In each of these two stories, we see two types of family relationships: the family you are connected to by blood and the family that you find along the way. I would argue that, at their core, these family bonds make a Christmas movie what they are.

Baseball movies, in a way, are rather similar to Christmas movies. There are all sorts of plotlines to follow: Moneyball’s tale of a quest to redefine the game of baseball, The Rookie’s narrative about a man taking one last shot at living his childhood dream, and The Sandlot’s coming-of-age adventure, just to name three. But in many ways, they too share their focus on family bonds.
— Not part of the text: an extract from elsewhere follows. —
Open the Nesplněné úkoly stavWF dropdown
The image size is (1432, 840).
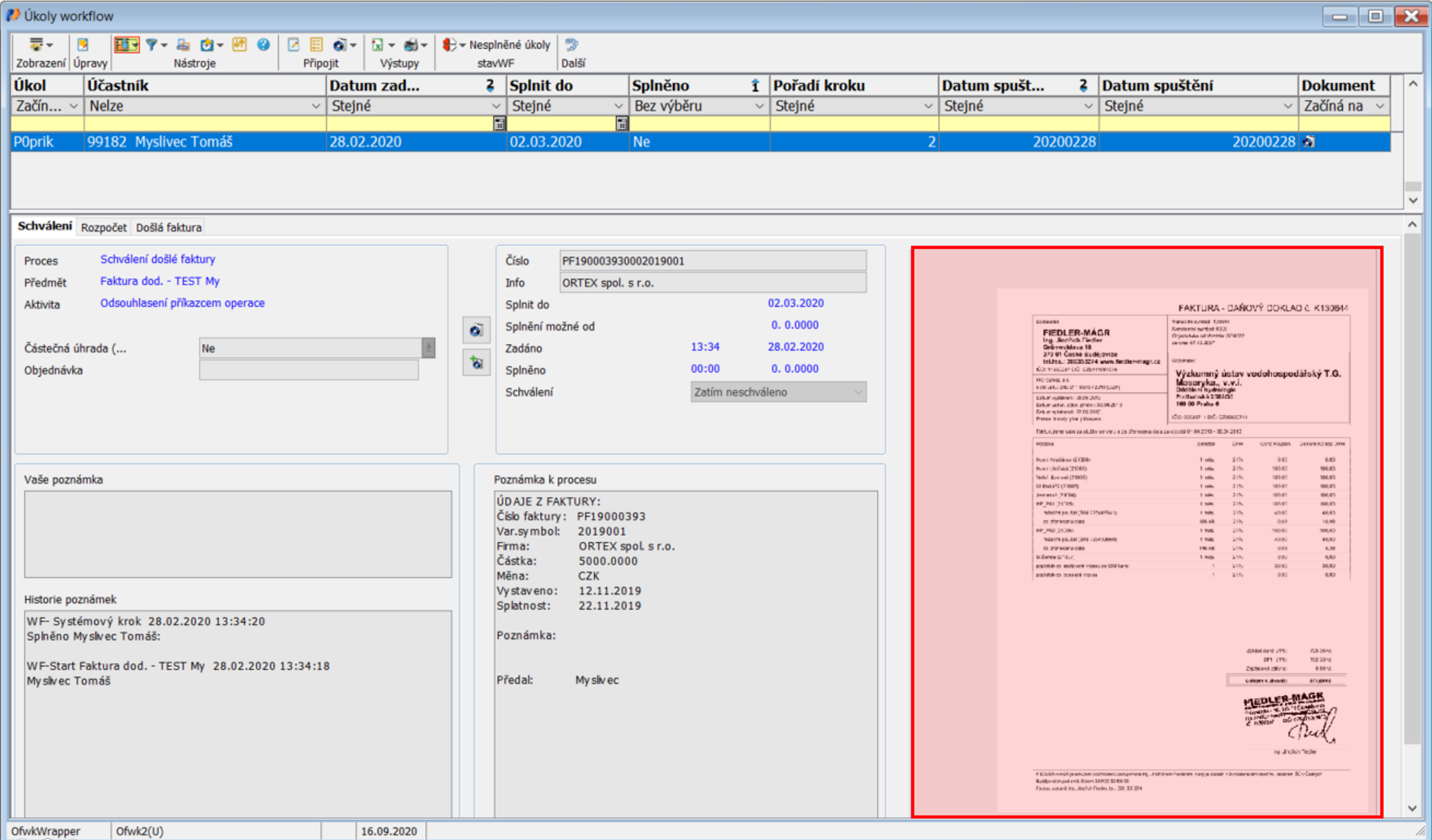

Field of Dreams centers on a relationship between the main character and his father. Rookie of the Year’s climax involves Henry Rowengartner learning that the glove he used once belonged to his mother. Even Moneyball does not escape the genre’s focus on family, as the scene in which the Athletics sign Scott Hatteberg is marked by Hatteberg’s young daughter crashing the meeting, while Billy Beane’s decision to decline the Red Sox GM job is juxtaposed with Beane playing a CD made by his daughter.

If the two genres match up thematically, then it should be easy to make a baseball Christmas movie, right? Unfortunately not, for although the thematic centers are similar, there is still something else that baseball movies need to include: baseball games, typically at the story’s climax (The Sandlot being a notable exception). A story surrounding a Major League Baseball team in the month of December by definition cannot include games, and while you could try to make a movie about a front office executive at the Winter Meetings trying to juggle free agency and spending time with his family at Christmastime, you’d essentially end up with a version of Elf where the father works for the Yankees, not a publishing company. The movie needs baseball games.

In order for a baseball movie to take place at Christmas, the genre needs to drop something that has been intrinsic to how American audiences, the primary target for baseball films, see the game — namely, as America’s pastime. There are baseball games going on in the month of December; they’re simply played in Latin America, particularly in places where the weather permits baseball to be played year-round. A film that uses the winter leagues as its foundation instead of MLB or Little League Baseball would be able to incorporate Christmas into the narrative (and even if they didn’t make it a Christmas movie, a story set in the winter leagues would be a welcome change of pace for the baseball genre).

What exactly would that narrative be? I haven’t a clue — but I am excited for the possibilities that such a pairing would bring.

Unfortunately, given how risk-averse Hollywood has been in recent years even prior to the pandemic shutting down the industry last year and reducing movie crowds in 2021, it’s unlikely that we will see the pairing of winter league baseball and Christmas any time soon. But if that day does come, I’ll certainly be on line waiting to see it in theatres.